Souvenirs littéraires
D’où vient que certains écrivains transmettent plus de vie en un paragraphe que d’autres dans toute une œuvre ? Ils savent montrer, réfléchir par images qui sont la vie condensée. Et tant pis si Léon Daudet, dans ce passage de ses Souvenirs littéraires, ne voit pas qu’à un moment, emporté par sa charge contre une nullité, il se contredit : certaines qualités veulent qu’on tolère les défauts qui les favorisent.

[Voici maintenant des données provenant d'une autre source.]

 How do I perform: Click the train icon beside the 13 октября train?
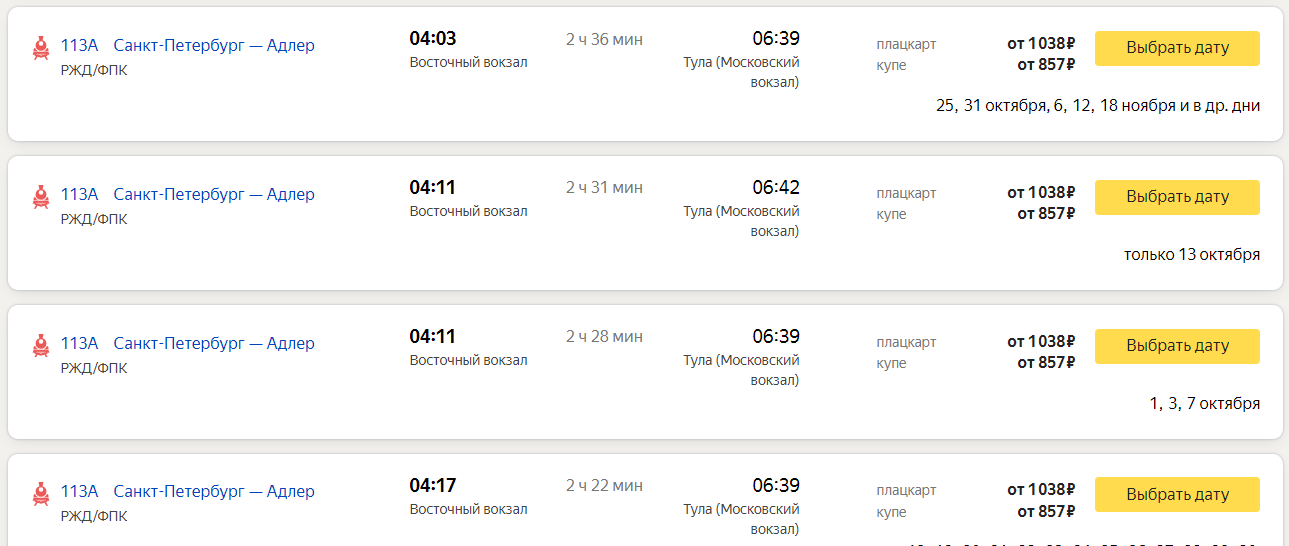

René Doumic, cette utilité qui se crut une nécessité, pioche physiquement le genre moyenâgeux. Quelqu’un de bien intentionné a dû lui dire qu’il avait une tête de vitrail. Mais il y a vitrail et vitrail. Celui de Doumic comporte des cheveux aplatis, d’un blond fade grisonnant, couvrant un front inquiet et plissé, au-dessous duquel s’ouvrent deux orbites bleuâtres. On ne distingue pas les regards. Une bouche mauvaise, cachée dans une moustache et une barbe pisseuses, des joues creuses, un corps efflanqué complètent cette silhouette de noyé mondain. Il a trois bouées sur lesquelles il s’appuie : l’Académie, la Revue des Deux Mondes et les Lectures pour tous. Littérairement, c’est le néant. On ne peut citer de lui ni un mot juste, ni une vue originale, ni une ligne en français. Habillé de gros quant au style, il est invisible à un mètre. Il est sans goût, sans odeur et sans forme, mais non sans bile acrimonieuse et envieuse. Elle coule, certainement à son insu, en filets saumâtres et ruisselets jaunâtres, tout autour de lui. On voudrait crier à l’Université sa nourrice : « Emportez-le et changez-le ! Il est trempé. » À la lettre, Doumic pue le fiel.